You, yes, you, brown skin girl, need affirmation to love yourself. I did it and you can, too.
So often as young Black women, we feel the need to have to look a certain way or we are not pretty enough if we do not look a certain way. Some may think because they are no light enough they’re not pretty enough, or, if they do not have nice, straight, manageable hair, then they are not pretty enough.
Feelings of insecurities are brought on by how society makes you think you should look.
As a young girl, I remember having those same exact feelings. I remember one day playing on the porch with my favorite Barbie doll, a light-skinned, golden brown, long brownish blond hair, island barbie named Theresa.
I turned to my mom and said “Mommy if I looked more like her then would I be beautiful?”
My mother had this look of disbelief on her face said to me, “You are beautiful just how you are. You don’t have to look like her to be beautiful.”
But I wasn’t convinced. I thought she was just saying that because she was my mother, and that is just what a mother would say.
Still not believing her, she told me to ask my uncle who had been at the house fixing the porch light. So when I asked him the same question, he said to me “What makes you think you are not? So, you want to look plastic is what you are saying?” He said, “You do realize that Barbie is fake and is not real. You are real and your complexion does not define who you are.”
I grew up thinking for a long time my complexion was too dark, my natural hair was too nappy and not pretty enough, and neither was I. But I soon begin to realize that I am beautiful, my natural hair is beautiful, and I need to embrace it.
So often, I see young melanin girls with darker skin complexions being taunted because of their complexion is seen as “too dark” or them embracing their natural hair, most times a big beautiful afro, which to me is the prettiest sight ever.

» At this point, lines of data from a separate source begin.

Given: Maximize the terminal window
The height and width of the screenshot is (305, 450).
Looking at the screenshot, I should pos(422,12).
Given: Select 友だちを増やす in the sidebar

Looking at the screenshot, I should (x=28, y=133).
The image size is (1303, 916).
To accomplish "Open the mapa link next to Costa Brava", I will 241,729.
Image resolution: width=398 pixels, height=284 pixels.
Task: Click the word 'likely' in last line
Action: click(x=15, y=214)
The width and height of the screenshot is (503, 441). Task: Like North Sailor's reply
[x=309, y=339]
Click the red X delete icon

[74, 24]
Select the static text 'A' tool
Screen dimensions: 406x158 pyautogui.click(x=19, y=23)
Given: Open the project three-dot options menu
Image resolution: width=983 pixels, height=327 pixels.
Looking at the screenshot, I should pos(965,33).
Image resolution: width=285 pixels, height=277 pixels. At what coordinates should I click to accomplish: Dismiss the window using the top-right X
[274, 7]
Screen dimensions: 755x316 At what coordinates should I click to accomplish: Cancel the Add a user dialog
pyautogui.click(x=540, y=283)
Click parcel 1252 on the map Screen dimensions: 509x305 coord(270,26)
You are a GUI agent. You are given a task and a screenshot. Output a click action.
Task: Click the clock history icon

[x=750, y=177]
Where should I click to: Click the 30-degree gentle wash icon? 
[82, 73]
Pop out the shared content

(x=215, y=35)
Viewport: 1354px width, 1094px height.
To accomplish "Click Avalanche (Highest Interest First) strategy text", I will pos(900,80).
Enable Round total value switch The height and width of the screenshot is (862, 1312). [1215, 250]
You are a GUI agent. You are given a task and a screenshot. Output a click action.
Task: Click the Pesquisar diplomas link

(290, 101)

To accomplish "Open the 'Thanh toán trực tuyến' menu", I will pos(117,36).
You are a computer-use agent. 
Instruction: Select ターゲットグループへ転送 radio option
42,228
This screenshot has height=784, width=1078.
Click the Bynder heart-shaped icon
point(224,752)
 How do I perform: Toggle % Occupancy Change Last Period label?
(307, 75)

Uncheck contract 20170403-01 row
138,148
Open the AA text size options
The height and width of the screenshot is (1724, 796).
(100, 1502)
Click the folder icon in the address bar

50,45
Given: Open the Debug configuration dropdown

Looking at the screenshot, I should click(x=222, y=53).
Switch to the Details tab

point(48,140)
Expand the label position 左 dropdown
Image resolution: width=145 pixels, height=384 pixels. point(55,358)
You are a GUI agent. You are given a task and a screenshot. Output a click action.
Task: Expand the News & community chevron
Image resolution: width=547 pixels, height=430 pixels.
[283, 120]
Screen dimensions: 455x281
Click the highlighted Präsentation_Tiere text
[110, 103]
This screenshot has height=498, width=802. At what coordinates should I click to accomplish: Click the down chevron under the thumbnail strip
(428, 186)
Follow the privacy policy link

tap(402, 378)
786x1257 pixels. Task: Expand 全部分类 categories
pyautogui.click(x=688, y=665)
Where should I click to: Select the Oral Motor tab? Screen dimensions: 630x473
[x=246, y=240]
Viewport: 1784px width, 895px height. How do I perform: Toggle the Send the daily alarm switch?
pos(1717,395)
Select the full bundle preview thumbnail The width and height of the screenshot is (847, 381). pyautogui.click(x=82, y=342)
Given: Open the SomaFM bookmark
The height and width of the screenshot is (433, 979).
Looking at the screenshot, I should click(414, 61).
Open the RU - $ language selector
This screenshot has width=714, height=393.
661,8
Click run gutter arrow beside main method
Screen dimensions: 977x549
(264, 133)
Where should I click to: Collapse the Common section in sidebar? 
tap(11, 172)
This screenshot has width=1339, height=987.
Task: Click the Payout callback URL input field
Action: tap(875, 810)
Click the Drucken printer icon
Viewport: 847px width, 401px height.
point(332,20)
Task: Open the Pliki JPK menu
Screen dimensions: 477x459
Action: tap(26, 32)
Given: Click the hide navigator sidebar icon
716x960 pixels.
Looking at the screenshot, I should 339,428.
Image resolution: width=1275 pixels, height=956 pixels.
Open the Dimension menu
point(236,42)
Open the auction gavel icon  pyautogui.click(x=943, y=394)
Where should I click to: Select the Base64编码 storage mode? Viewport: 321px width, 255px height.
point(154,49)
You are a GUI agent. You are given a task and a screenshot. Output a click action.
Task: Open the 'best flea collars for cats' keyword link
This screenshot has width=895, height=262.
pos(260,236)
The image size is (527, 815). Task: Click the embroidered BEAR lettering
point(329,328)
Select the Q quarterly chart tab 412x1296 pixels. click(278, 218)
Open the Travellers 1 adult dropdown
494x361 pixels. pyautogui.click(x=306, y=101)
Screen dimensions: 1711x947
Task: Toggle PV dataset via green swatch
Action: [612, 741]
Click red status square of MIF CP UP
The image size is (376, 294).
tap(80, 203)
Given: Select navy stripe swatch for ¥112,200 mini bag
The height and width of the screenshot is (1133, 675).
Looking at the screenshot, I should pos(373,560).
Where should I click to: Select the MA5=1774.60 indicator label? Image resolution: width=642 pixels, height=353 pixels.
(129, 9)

If I could tell them anything, I would tell them all to shine bright like a diamond because that is what they are in their rarest form. After years of dealing with insecurities, one day I finally realized that beauty comes from within and shines on the outside.
I have grown to love and embrace the color of my skin, and so should you, brown skin girl.
I have grown to love my natural hair in every form, and so should you, brown skin girl.
I have grown to learn to love me for me, regardless of how society may think I should look, and you should, too, brown skin girl.
Your complexion, your hair, your beauty-it all tells a story and you are the author.